En Estados Unidos, algunos sistemas antirrobo basados en Bluetooth instalados por concesionarios permiten a los ladrones desbloquear vehículos sin el conocimiento de los propietarios. Estos dispositivos utilizan conexiones Bluetooth para bloquear y desbloquear los automóviles, pero debido a vulnerabilidades de seguridad, los atacantes pueden acceder a los vehículos a distancia aprovechando estas conexiones. 2.2 millones de automóviles están afectados por esta debilidad.
Estos sistemas suelen ofrecerse a los compradores de automóviles como una medida de seguridad adicional, reemplazando los sistemas originales de llaves de los fabricantes. Sin embargo, algunos dispositivos son fáciles de comprometer debido a la falta de cifrado o a códigos de conexión fijos.
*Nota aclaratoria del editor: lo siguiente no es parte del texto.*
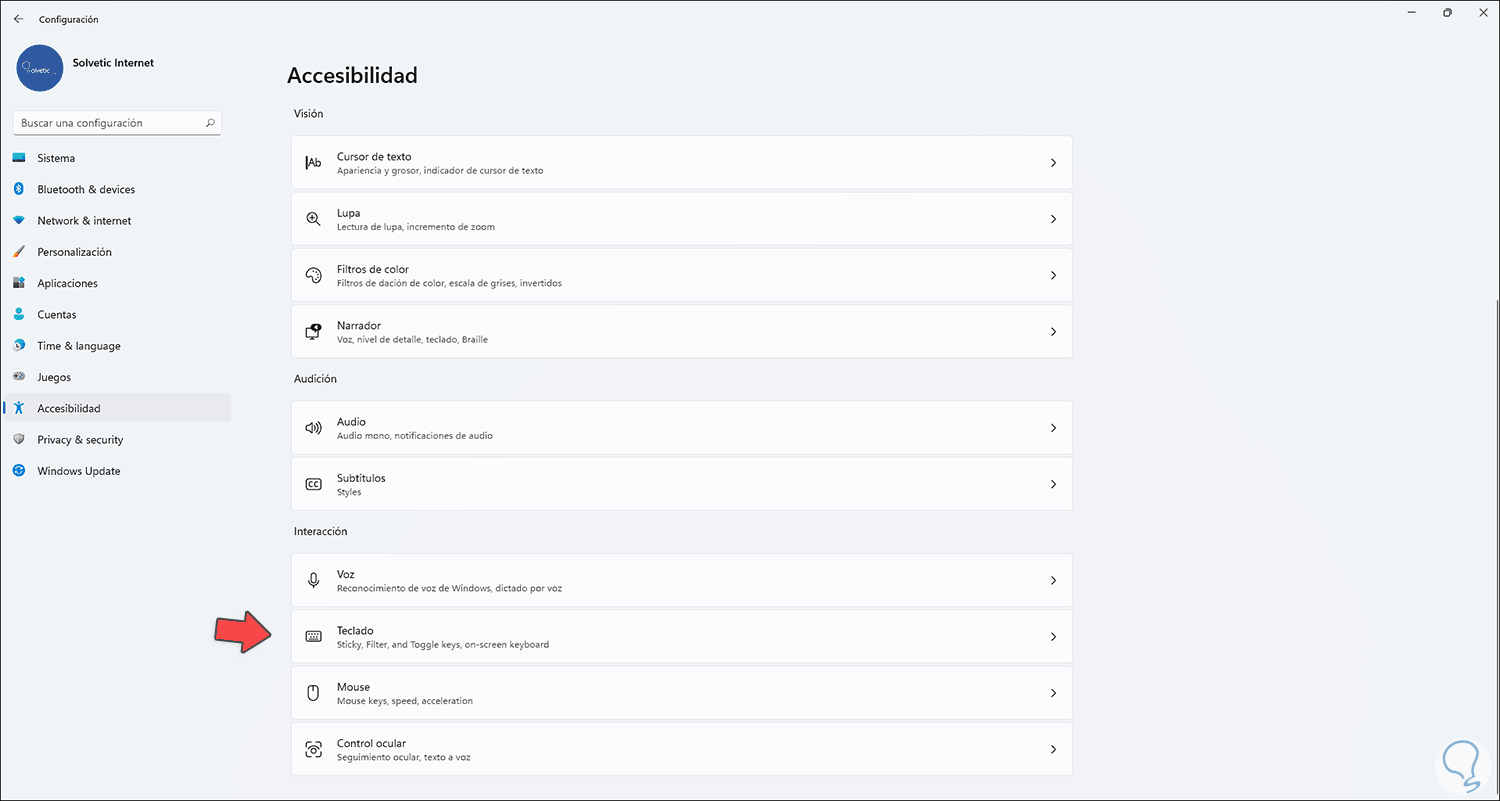The image size is (1500, 801).
Task: Click the Narrador screen reader icon
Action: 313,331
Investigadores de seguridad señalan que estos dispositivos no son actualizados regularmente por los fabricantes, y los usuarios permanecen en riesgo sin ser conscientes de ello.
Esta situación exige elevar los estándares de seguridad digital en el sector automotriz. Los propietarios de vehículos deben verificar el origen y las actualizaciones de los dispositivos Bluetooth, y comunicarse con los fabricantes para corregir las vulnerabilidades si es necesario.